▸ **DOCUMENT TEXT**:
____________________
French Monetary and Financial CodeIn force

Updated 7 Nov 2023

I. - The Autorité de contrôle prudentiel et de résolution may issue a simplified payment institution authorisation when the total amount of payment transactions forecast does not exceed a ceiling set by decree.

Before providing payment services, the payment institutions referred to in the first paragraph must obtain authorisation, which is granted by the Autorité de contrôle prudentiel et de résolution after receiving the opinion of the Banque de France pursuant to the fourth paragraph of I of Article L. 141-4. To obtain this authorisation, an application must be submitted to the Autorité de contrôle prudentiel et de résolution, together with the information defined by order. Approval may only be granted to a legal entity.

In order to grant authorisation to a payment institution referred to in the first paragraph, the Autorité de contrôle prudentiel et de résolution shall verify that the payment institution has, for its payment services business, arrangements capable of ensuring the security of the payment services provided and the protection of sensitive payment data.

These arrangements and procedures shall be proportionate to the nature and complexity of the payment services provided by the payment institution.

The Autorité de contrôle prudentiel et de résolution shall also verify whether the persons declared to be in charge of the effective management of the payment institution are of good repute and have the skills and experience required for their position.

The Autorité de contrôle prudentiel et de résolution also assesses the good repute of shareholders or partners who hold a qualifying holding.

The Autorité de contrôle prudentiel et de résolution has a period of time set by decree in the Conseil d'Etat following receipt of the application to notify the applicant, after receiving the opinion of the Banque de France pursuant to the fourth paragraph of I of Article L. 141-4, that the requirements mentioned in this I have not been met. Failing this, the payment institution mentioned in the first paragraph is deemed to be duly authorised.
____________________
▸ **WHAT TO PRODUCE**:
Continue the French Monetary and Financial Code excerpt on simplified payment institution authorisation, starting after its final sentence.

▸ **ENTRIES SHOWN**:
____________________
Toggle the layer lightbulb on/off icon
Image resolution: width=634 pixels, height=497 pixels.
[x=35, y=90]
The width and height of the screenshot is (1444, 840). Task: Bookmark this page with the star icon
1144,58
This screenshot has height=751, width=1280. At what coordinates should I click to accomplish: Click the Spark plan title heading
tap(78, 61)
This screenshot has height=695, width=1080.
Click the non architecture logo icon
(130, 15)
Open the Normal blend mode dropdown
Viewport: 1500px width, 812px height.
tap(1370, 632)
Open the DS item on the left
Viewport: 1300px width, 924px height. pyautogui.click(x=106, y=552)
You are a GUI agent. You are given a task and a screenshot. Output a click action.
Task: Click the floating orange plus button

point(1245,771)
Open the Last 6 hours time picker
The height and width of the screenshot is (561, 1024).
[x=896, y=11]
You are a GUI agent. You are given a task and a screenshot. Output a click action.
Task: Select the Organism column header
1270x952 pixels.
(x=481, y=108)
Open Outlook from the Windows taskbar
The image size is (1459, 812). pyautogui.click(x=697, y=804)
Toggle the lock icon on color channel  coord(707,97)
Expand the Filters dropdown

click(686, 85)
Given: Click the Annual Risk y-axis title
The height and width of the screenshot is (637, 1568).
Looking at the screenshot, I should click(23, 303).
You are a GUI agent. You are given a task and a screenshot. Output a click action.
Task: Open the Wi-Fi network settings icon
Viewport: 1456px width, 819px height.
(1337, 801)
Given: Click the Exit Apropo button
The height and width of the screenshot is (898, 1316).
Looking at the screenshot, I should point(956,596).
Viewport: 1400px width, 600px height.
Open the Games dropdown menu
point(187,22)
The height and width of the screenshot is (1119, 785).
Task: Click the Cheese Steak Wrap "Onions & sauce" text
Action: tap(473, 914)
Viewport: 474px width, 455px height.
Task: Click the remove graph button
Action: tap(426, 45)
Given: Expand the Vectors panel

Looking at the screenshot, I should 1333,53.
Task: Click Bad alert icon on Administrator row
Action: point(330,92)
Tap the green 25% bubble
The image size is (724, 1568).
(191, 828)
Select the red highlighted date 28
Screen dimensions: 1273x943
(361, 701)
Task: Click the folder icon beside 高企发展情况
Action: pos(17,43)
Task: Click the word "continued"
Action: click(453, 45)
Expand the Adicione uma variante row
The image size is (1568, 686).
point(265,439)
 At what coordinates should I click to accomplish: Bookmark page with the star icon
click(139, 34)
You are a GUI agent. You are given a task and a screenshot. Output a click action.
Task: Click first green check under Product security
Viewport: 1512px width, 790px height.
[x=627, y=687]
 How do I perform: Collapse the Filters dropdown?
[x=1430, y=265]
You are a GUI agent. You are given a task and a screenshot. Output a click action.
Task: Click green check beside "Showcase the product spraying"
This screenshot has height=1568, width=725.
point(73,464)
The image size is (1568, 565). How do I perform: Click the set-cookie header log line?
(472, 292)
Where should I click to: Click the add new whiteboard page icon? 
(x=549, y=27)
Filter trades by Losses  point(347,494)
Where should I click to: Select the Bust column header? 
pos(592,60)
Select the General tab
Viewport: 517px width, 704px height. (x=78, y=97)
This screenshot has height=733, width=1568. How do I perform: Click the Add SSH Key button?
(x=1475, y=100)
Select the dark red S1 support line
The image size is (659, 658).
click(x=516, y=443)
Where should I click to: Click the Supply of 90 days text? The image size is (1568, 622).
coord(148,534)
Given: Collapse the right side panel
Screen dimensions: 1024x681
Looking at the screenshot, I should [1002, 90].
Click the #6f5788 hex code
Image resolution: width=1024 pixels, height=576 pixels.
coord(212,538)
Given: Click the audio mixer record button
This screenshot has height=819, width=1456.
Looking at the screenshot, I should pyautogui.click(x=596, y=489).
____________________
▸ **ANSWER TO THE PROBLEM**:
II. - The provisions of section 3 of this chapter, other than articles L. 522-17 and L. 522-18, do not apply to the institutions mentioned in the first paragraph. These establishments are not authorised to provide the services mentioned in 6°, 7° and 8° of II of article L. 314-1. They do not benefit from the rights provided for in I of article L. 522-13.

The institutions mentioned in the first paragraph are required to send the Autorité de contrôle prudentiel et de résolution a periodic declaration certifying that they comply with the conditions of the limited authorisation. They must also send an annual audit report on the operation of the account referred to in 1° of I of Article L. 522-17 or, where applicable, on the adequacy of the insurance contract or comparable guarantee referred to in 2° of I of this article with the payment volumes executed by the institution.

Simplified authorisation ceases one month after the Autorité de contrôle prudentiel et de résolution has established that the conditions set out in this article are no longer met.

Each year, the Autorité de contrôle prudentiel et de résolution shall notify the European Commission of the total value of payment transactions carried out by the payment institutions referred to in this article.

A decree shall specify the conditions for application of this article, in particular the minimum capital that the institutions referred to in the first paragraph must have.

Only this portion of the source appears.